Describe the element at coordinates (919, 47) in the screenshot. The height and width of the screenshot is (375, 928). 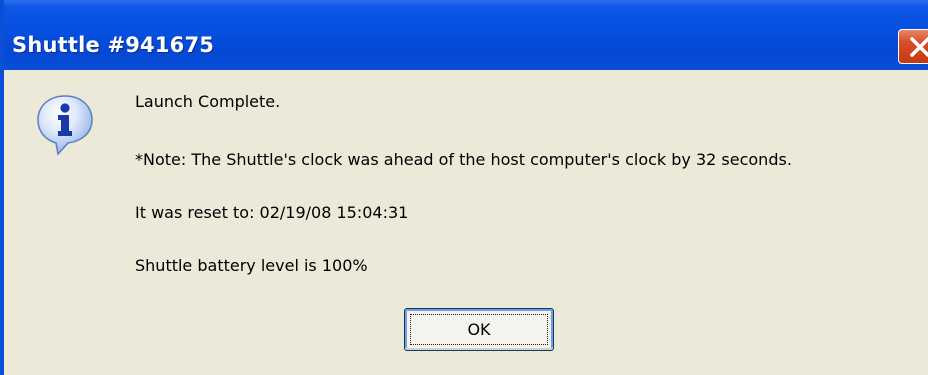
I see `close-icon` at that location.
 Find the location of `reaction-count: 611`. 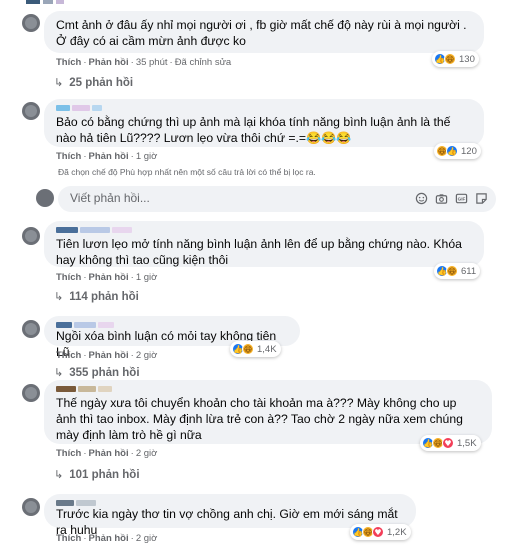

reaction-count: 611 is located at coordinates (469, 271).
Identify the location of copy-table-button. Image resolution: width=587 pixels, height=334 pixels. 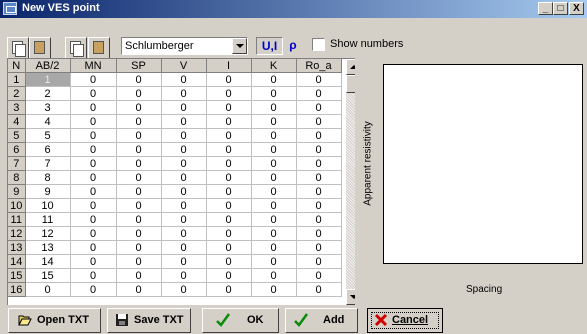
(76, 48).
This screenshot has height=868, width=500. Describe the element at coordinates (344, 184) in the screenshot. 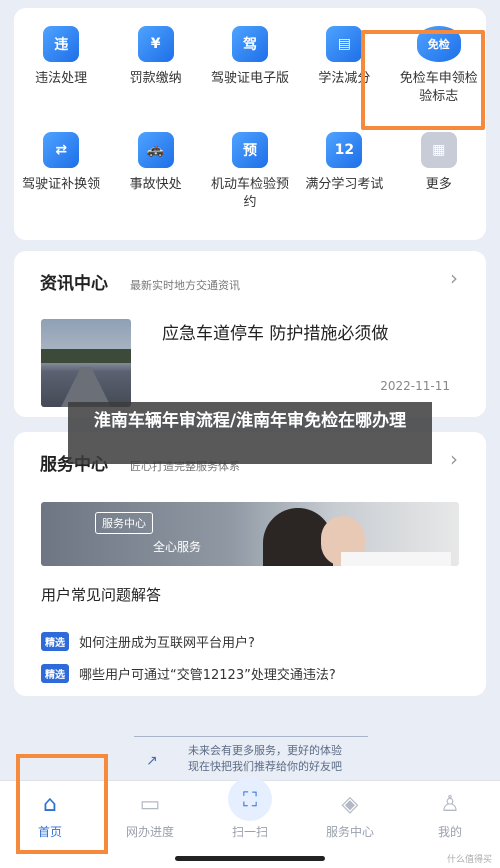

I see `grid-item-label: 满分学习考试` at that location.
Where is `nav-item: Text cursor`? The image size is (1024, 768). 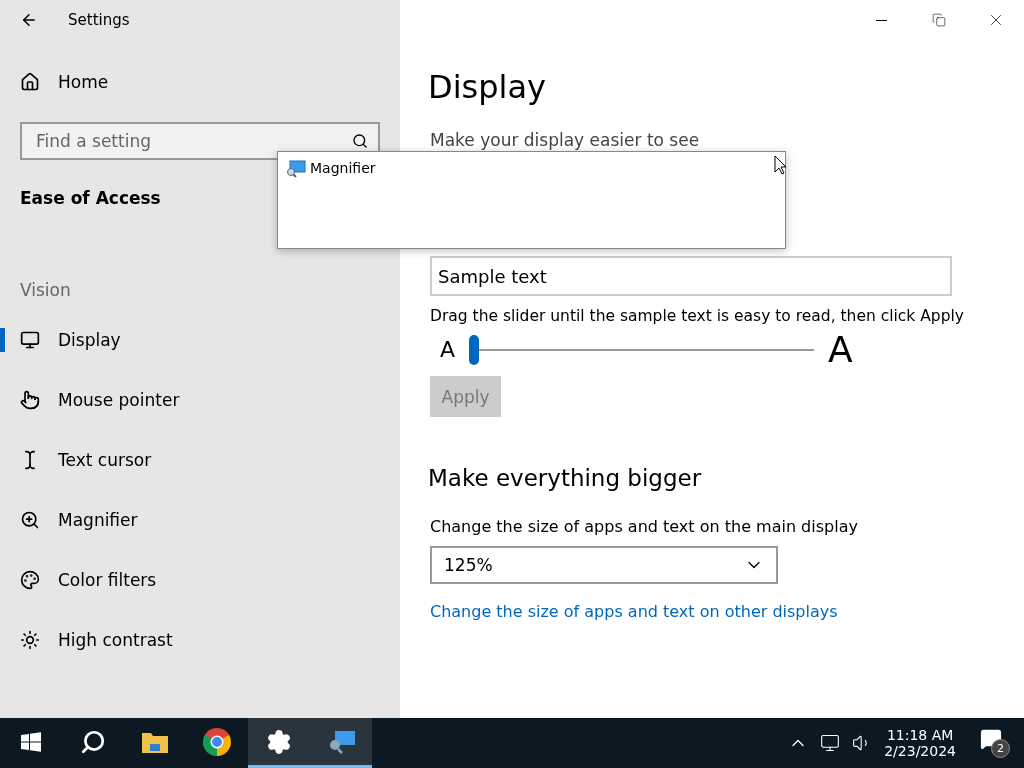
nav-item: Text cursor is located at coordinates (200, 460).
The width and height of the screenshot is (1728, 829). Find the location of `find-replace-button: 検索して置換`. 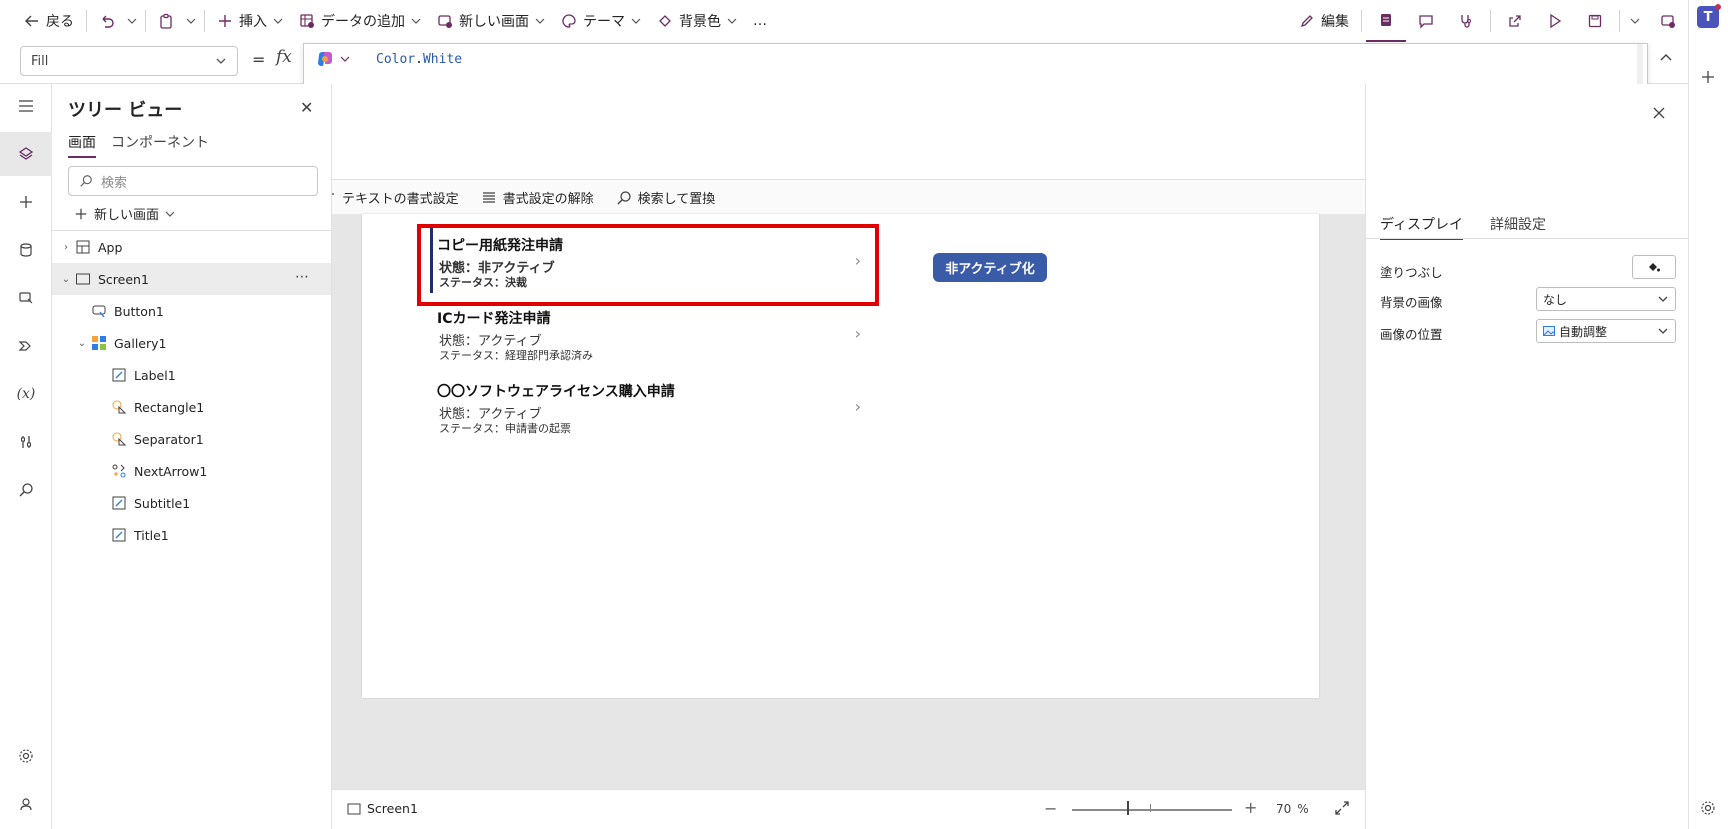

find-replace-button: 検索して置換 is located at coordinates (666, 198).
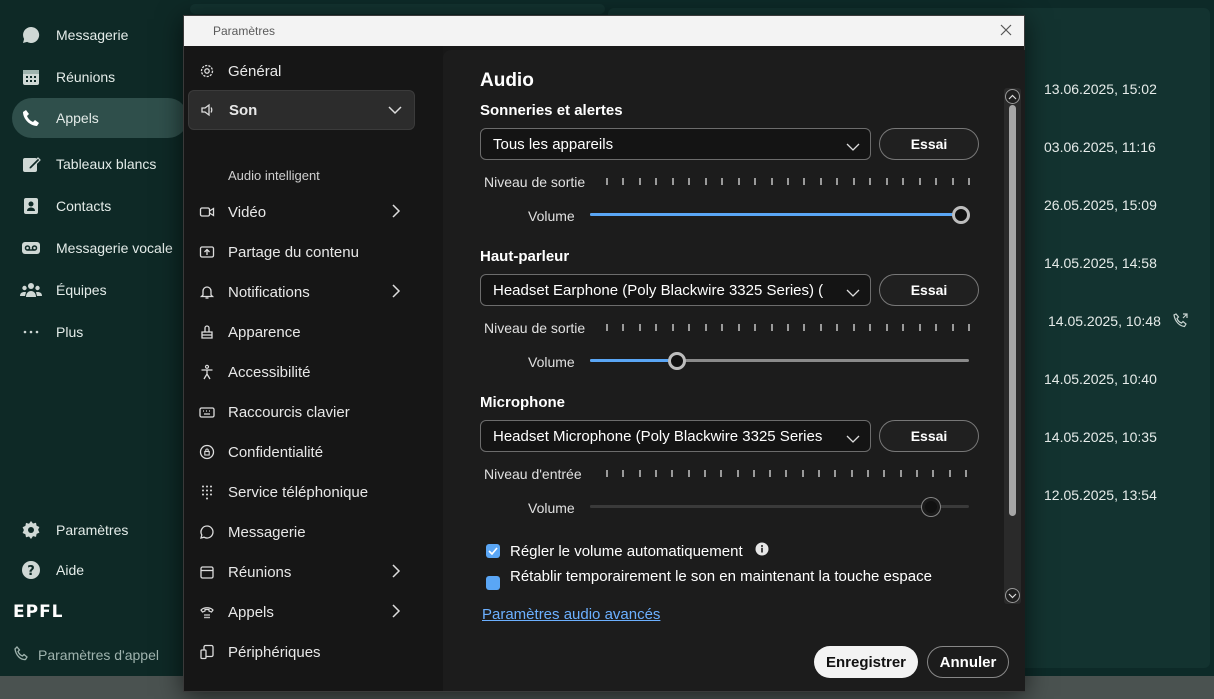  Describe the element at coordinates (100, 118) in the screenshot. I see `nav-item-appels: Appels` at that location.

····················

**Exercise prompt:** Reproduce every one of the records above verbatim, omitting the pictures.

**Exercise output:**
Describe the element at coordinates (919, 47) in the screenshot. The height and width of the screenshot is (375, 928). 
I see `close-icon` at that location.
 Find the location of `reaction-count: 611`. 

reaction-count: 611 is located at coordinates (469, 271).
Identify the location of copy-table-button. Image resolution: width=587 pixels, height=334 pixels. 
(76, 48).
This screenshot has height=868, width=500. Describe the element at coordinates (344, 184) in the screenshot. 

I see `grid-item-label: 满分学习考试` at that location.
Where is `nav-item: Text cursor`? The image size is (1024, 768). 
nav-item: Text cursor is located at coordinates (200, 460).
The width and height of the screenshot is (1728, 829). Find the location of `find-replace-button: 検索して置換`. 

find-replace-button: 検索して置換 is located at coordinates (666, 198).
  Describe the element at coordinates (100, 118) in the screenshot. I see `nav-item-appels: Appels` at that location.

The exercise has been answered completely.